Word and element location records

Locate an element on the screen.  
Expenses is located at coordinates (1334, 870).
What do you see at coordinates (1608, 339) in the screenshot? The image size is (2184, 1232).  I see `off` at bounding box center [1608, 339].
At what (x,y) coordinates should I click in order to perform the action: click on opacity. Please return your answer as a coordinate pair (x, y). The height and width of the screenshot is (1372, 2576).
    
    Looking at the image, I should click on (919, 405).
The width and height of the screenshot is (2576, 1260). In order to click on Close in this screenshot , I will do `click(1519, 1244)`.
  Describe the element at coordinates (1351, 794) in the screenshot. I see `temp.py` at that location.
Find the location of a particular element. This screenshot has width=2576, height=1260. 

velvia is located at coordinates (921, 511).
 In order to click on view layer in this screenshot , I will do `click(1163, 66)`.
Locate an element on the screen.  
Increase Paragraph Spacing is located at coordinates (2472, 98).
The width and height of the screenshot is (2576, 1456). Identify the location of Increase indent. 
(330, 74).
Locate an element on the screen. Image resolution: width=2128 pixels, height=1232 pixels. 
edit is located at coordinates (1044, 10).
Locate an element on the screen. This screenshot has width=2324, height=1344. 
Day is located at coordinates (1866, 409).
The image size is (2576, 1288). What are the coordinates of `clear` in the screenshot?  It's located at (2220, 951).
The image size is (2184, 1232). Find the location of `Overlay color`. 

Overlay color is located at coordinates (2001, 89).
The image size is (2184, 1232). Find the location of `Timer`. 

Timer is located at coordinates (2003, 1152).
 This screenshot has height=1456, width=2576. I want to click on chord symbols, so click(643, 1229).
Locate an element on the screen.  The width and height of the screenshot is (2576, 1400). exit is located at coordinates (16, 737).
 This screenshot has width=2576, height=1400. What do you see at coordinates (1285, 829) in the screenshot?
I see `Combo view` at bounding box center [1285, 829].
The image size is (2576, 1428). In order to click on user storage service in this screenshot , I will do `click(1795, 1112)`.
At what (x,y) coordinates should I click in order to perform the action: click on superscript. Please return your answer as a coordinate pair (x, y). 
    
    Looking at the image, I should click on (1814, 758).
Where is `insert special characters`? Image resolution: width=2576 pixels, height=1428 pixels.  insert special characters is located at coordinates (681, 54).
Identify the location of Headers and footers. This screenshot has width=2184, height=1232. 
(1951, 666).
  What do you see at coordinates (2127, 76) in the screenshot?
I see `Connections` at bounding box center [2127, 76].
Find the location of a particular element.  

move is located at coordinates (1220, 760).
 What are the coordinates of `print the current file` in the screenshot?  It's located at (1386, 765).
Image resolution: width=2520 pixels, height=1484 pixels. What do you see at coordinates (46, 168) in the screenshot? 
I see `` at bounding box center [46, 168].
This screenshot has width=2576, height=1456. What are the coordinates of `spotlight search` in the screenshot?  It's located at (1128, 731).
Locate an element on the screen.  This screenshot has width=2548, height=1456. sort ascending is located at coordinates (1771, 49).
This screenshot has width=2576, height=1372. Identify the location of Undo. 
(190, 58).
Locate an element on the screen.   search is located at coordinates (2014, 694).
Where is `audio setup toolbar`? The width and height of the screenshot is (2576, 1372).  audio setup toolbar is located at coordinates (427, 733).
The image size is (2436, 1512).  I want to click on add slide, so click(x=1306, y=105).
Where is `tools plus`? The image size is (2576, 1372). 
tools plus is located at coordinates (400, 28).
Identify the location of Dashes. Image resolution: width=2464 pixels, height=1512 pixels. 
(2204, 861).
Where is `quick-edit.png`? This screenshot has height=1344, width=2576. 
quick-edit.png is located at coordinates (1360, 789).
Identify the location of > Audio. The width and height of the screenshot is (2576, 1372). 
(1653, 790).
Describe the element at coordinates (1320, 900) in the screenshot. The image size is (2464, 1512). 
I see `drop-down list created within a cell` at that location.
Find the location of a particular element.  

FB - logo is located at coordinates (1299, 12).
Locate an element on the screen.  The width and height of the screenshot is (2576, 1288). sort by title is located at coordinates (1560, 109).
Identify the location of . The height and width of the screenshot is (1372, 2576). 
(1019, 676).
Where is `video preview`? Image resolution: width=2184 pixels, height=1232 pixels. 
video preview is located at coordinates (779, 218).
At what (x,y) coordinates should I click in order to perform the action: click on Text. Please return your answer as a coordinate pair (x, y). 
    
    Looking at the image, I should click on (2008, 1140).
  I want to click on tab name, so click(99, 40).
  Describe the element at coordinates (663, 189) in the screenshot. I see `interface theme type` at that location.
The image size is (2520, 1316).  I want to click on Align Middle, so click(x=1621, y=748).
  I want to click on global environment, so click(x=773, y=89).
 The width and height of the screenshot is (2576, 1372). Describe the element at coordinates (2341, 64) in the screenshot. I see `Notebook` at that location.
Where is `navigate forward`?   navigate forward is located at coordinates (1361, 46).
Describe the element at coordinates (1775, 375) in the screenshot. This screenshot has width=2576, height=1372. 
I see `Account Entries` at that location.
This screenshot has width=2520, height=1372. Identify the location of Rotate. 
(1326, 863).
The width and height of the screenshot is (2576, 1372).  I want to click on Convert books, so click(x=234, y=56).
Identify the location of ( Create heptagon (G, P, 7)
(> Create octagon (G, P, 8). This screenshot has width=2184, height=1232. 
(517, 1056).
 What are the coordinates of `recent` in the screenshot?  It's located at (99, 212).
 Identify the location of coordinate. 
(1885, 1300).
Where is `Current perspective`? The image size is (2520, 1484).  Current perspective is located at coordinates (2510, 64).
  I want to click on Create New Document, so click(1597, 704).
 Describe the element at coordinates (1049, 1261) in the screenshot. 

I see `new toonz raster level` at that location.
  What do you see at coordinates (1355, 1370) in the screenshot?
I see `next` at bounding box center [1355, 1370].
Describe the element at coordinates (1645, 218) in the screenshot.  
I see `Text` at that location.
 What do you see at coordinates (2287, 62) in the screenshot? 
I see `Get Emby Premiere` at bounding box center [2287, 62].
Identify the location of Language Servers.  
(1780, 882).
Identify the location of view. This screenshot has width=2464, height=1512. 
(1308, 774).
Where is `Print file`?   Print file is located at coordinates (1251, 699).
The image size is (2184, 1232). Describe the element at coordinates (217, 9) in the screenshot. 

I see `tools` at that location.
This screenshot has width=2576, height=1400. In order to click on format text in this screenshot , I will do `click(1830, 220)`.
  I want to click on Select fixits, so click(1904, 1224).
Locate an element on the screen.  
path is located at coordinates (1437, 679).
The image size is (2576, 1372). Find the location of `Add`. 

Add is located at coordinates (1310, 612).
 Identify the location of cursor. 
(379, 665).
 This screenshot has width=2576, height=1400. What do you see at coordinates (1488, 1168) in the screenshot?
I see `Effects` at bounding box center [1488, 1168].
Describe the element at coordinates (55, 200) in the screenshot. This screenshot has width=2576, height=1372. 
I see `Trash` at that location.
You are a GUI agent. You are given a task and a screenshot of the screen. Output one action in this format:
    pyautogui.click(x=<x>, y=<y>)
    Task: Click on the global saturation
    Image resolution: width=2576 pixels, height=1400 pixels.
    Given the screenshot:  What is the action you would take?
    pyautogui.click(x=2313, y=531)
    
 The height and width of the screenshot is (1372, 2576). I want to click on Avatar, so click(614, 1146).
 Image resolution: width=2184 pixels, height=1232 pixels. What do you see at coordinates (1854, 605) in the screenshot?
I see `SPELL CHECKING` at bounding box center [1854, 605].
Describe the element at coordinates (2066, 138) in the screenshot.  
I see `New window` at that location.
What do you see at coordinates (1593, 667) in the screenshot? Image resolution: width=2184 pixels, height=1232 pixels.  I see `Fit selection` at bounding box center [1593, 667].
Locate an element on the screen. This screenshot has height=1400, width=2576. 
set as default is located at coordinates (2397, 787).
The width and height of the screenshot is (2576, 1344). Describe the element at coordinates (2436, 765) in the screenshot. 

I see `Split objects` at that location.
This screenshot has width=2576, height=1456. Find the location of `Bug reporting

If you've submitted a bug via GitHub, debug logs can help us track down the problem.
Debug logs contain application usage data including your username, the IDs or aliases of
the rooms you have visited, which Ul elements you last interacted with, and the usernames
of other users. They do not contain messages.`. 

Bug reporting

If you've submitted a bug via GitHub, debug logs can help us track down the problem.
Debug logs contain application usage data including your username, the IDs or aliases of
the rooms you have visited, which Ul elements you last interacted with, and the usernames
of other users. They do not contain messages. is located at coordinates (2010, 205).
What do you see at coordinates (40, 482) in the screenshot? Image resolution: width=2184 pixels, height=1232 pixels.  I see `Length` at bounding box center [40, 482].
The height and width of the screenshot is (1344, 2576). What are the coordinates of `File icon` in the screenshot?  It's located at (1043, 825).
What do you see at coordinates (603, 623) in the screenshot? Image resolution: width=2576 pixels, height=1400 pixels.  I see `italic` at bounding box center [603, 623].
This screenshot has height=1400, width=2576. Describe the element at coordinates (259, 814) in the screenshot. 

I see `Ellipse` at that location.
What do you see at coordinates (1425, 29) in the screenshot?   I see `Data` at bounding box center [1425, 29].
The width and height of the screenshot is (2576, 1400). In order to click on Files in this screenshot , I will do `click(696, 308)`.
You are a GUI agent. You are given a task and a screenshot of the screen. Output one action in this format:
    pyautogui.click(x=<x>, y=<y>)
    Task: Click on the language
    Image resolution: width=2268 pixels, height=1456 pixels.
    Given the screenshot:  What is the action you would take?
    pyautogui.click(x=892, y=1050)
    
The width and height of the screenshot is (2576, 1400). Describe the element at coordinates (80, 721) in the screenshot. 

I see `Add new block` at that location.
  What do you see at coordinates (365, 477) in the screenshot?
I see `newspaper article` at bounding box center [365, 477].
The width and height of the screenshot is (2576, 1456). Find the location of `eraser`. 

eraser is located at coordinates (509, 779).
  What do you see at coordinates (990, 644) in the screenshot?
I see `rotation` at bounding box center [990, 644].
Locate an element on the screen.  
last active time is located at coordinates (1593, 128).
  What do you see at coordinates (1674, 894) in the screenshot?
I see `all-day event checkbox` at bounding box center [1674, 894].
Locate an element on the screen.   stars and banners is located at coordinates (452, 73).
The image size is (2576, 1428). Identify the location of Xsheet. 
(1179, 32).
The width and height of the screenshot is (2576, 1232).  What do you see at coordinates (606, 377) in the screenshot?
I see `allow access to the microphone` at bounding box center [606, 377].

> **What you are asked to do**
Copy the rows above, starting at the first line and ending with the line that contains "What do you see at coordinates (1608, 339)", both included, with every character unchanged.

> **Solution**
Locate an element on the screen.  
Expenses is located at coordinates (1334, 870).
What do you see at coordinates (1608, 339) in the screenshot? The image size is (2184, 1232).  I see `off` at bounding box center [1608, 339].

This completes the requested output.